Featured Story

Charity’s Column: This Christmas, I’m observing Mother’s Day

The stakes are pretty high for the Robey Christmas this year.

Last year, with vaccines on the way I decided not to chance getting my mother sick (she’s in her eighties), so she stayed in Reno, Nev. and I stayed here. In retrospect that was a good call. One in 100 older Americans have died of COVID, and although she’s not nearly out of the woods, she’s doing well.

This year, it’s not enough to get my tinseled self to Reno, I need to be Daughter of the Year, arriving with thoughtful gifts, and rapid tests and wearing an N95 mask, antlers and a red plastic nose. I have two sisters, so there’s going to be some stiff competition.

After my father passed away in his late 60s, my mother transitioned from Mommy to Matriarch. She moved to Reno and started racking up masterpoints playing bridge.

She began leading three-generation family expeditions to Europe, curated, and partly-paid-for by her. She’d take over an apartment in Paris, Amsterdam or Berlin, usually a third floor with no elevator near a bus stop (her preferred mode of transportation) cook up a storm, and make daily forays to the museums that she liked.

If you wanted to tour a palace, avoid meat and gluten, or take a cab, you were on your own.

The pandemic put an end to that extravagance, and now we convene with our matriarch at her home. You still can’t get a meatless meal unless you cook it yourself, museum visits are brief (we always go to the same one) and everyone still walks up a flight of stairs to get into her apartment.

Don’t even think of talking to her when she’s on the computer playing bridge.

When my mom was 25, it was hard to avoid motherhood and my arrival (I am the oldest) put a major crimp in her style. While taking care of three small children and my father, she became a college professor, taught English and ESL, wrote textbooks, and still teaches a French conversation class over Zoom.

We’ve got a lot of life to celebrate on this Mother’s Day/Christmas.

My sisters and their children are coming too, so we’re jockeying for position like the cutthroat siblings in “Succession” trying to be loved by their father. Mom doesn’t head an international media company, she doesn’t even watch TV, but the comparison is still roughly accurate. Each of us wants to be the favorite.

Judith is traveling all the way from Arkansas, and staying for a few weeks after Christmas, a bold strategy that may give her an advantage in my mother’s favor, especially if they can spend the weeks together without getting into a discussion of that unwise relationship my mom had a few years back with a married man approximately the age of our husbands.

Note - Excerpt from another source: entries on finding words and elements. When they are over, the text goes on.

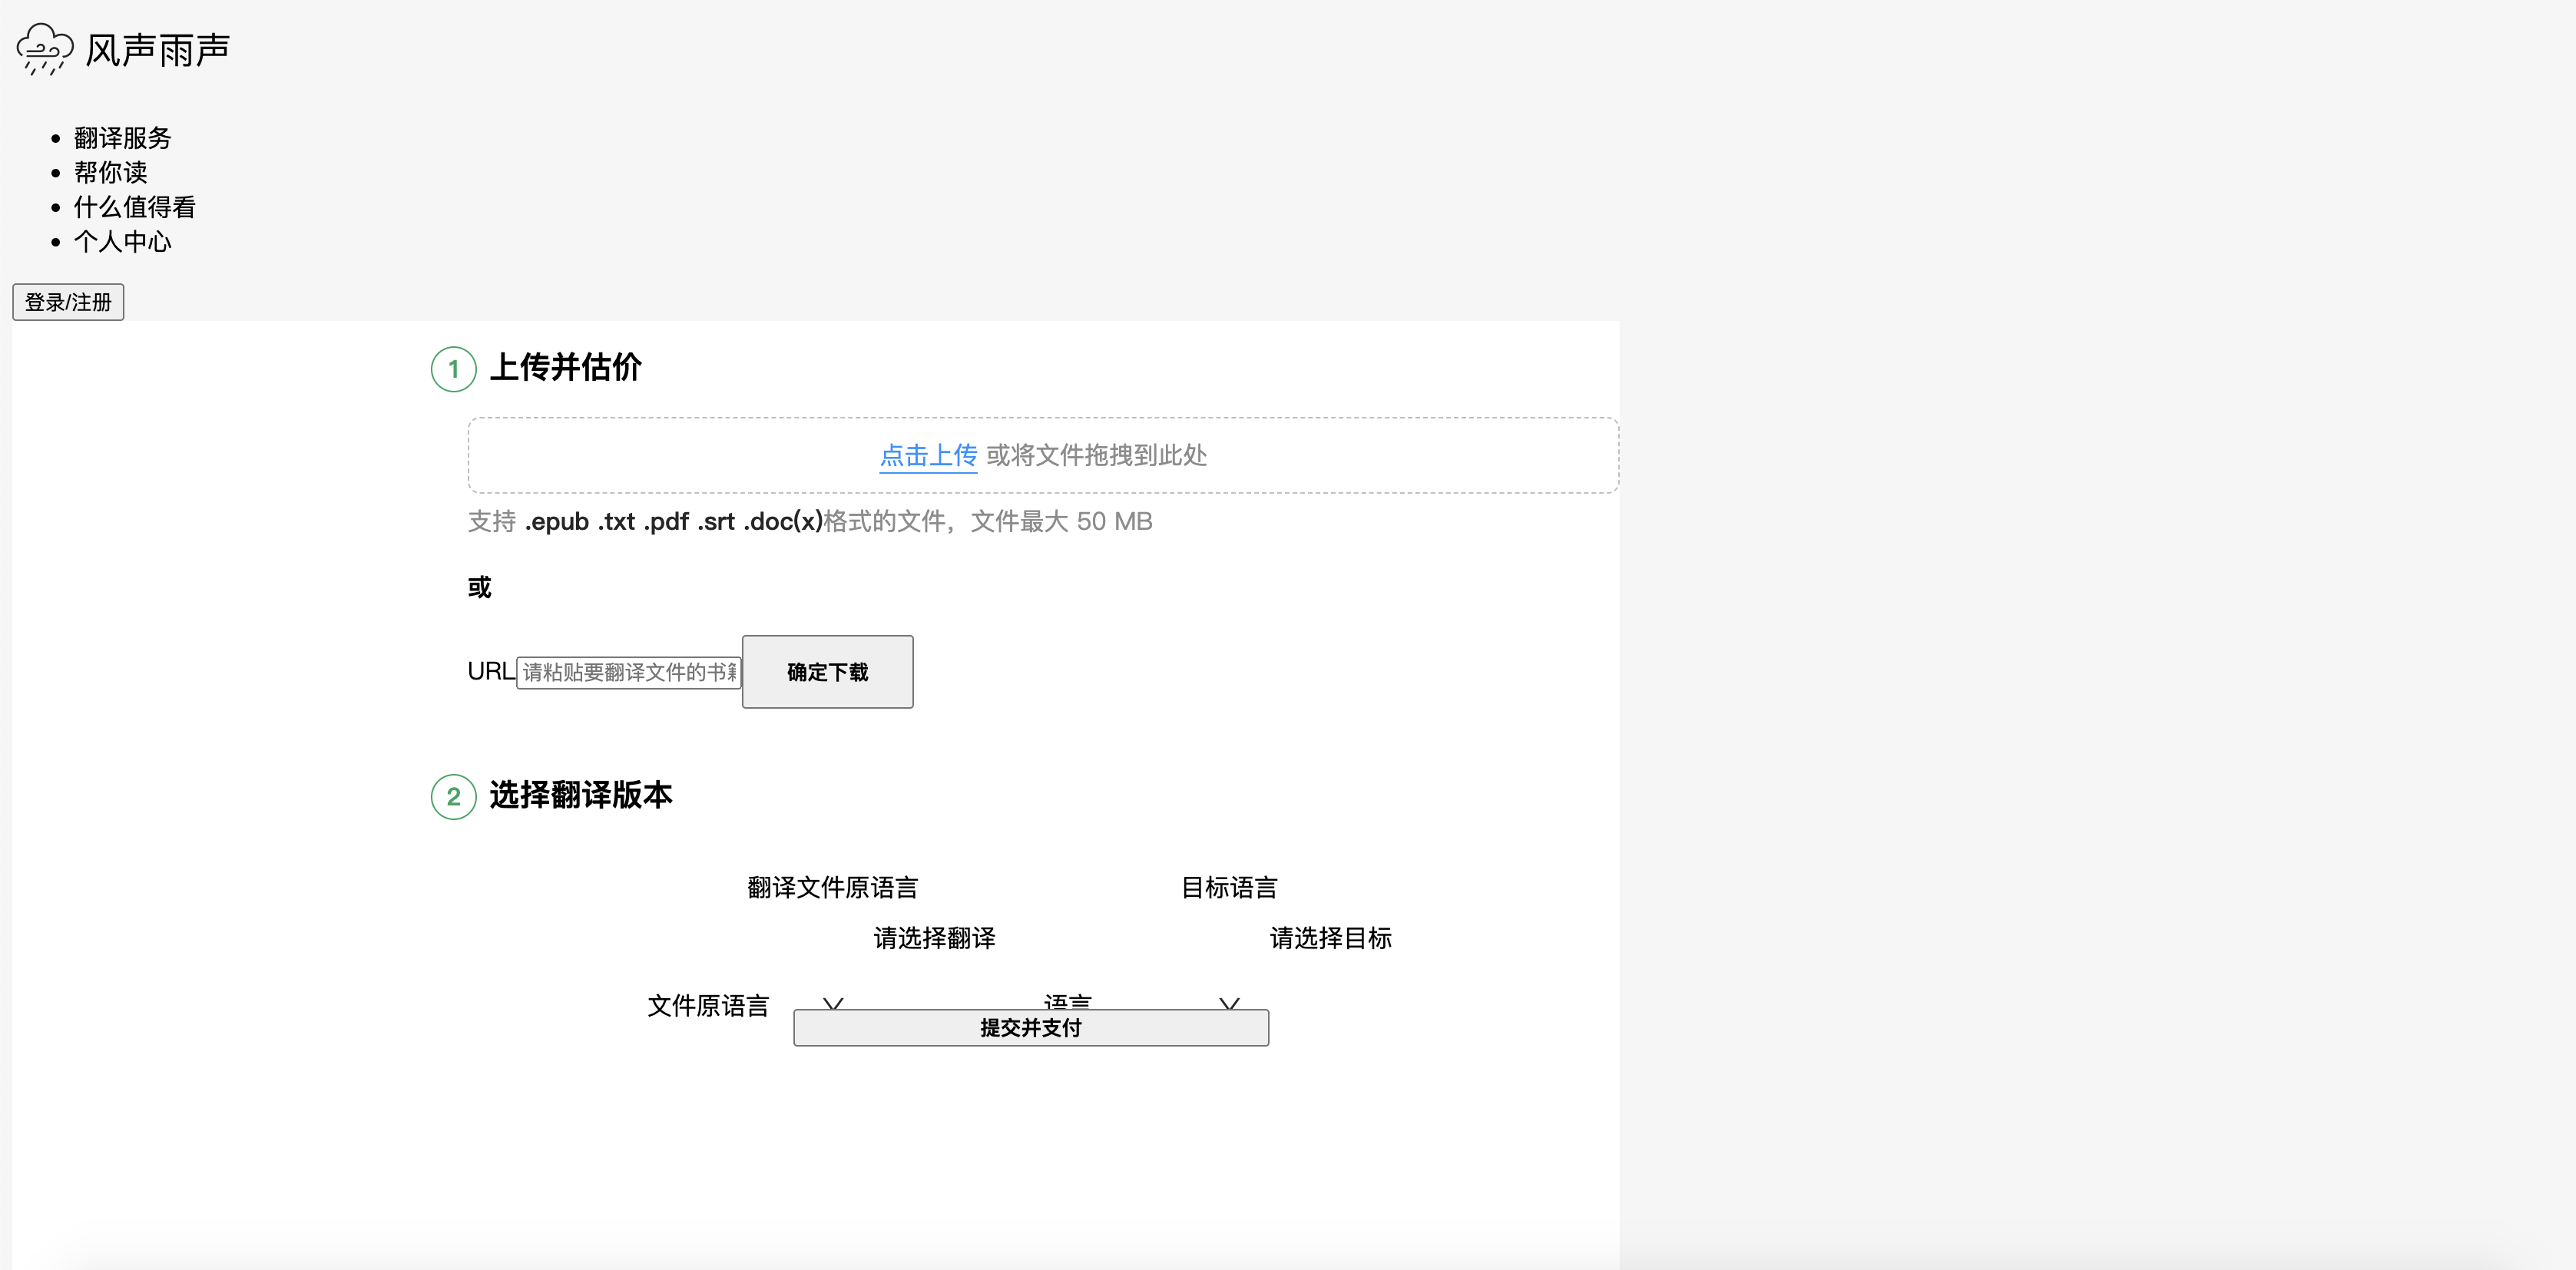Screen dimensions: 2576x1270
Task: Click the green step 2 circle icon
Action: [x=455, y=797]
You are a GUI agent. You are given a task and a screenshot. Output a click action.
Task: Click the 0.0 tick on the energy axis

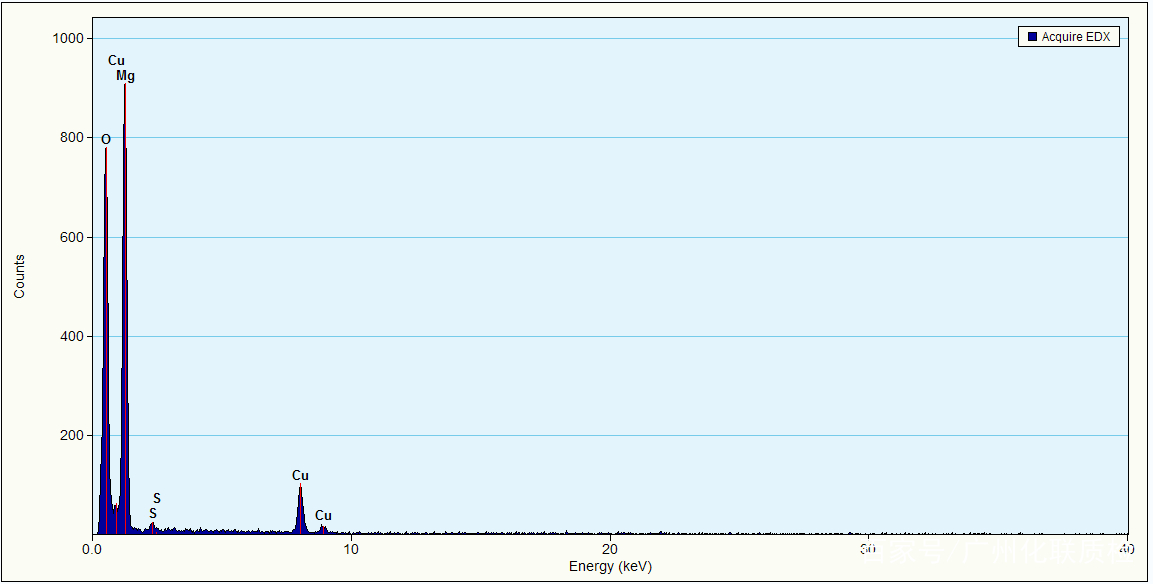[92, 549]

Judy was living in Reno at the time, so it was hard for her to ignore this episode, which earned my mother a new moniker in her scandalized family — The Silver Fox.

Ellen isn’t traveling as far or staying as long, but she’s currying favor by bringing her dogs; beloved kennel-mates of my mother’s beagle, Snoopy. Snoopy will stand at the door and howl a hound greeting when Ellen escorts Rosa and Peanut into the apartment, and the three will form a pack of doggish cooperation that functions like a union taking over a meat-packing plant, negotiating a policy of steaks for dinner, hamburgers for breakfast and six to eight walks a day.

I plan to cook my way into my mother’s favor, a move reminiscent of the gambit Cordelia employed in the tale of “King Lear,” when she compared her parent to the salt on her food. Although it took a while, he eventually figured out it was a compliment.

I will prepare a multi-course dinner for mom and her best friend (Miss Nevada, 1957), which will commence with a Margarita straight up, followed by a steak, latkes with applesauce and crowned by homemade vanilla ice cream with a chocolate bourbon sauce.

No doubt Snoopy will get a bowl of ice cream without the bourbon sauce, and I’m still trying to figure out how to incorporate vodka into the latkes.

It’s fitting that my sisters and I should go to such lengths to try to please our mother. When we were growing up, she provided us with some of the same things; advice about what kinds of men to avoid (which we ignored), spoiled canines that trained the family to cater to their every whim, and elaborate meals guaranteed to boost the cholesterol. She also set a great example for us in her work.

In other words, the best mother ever.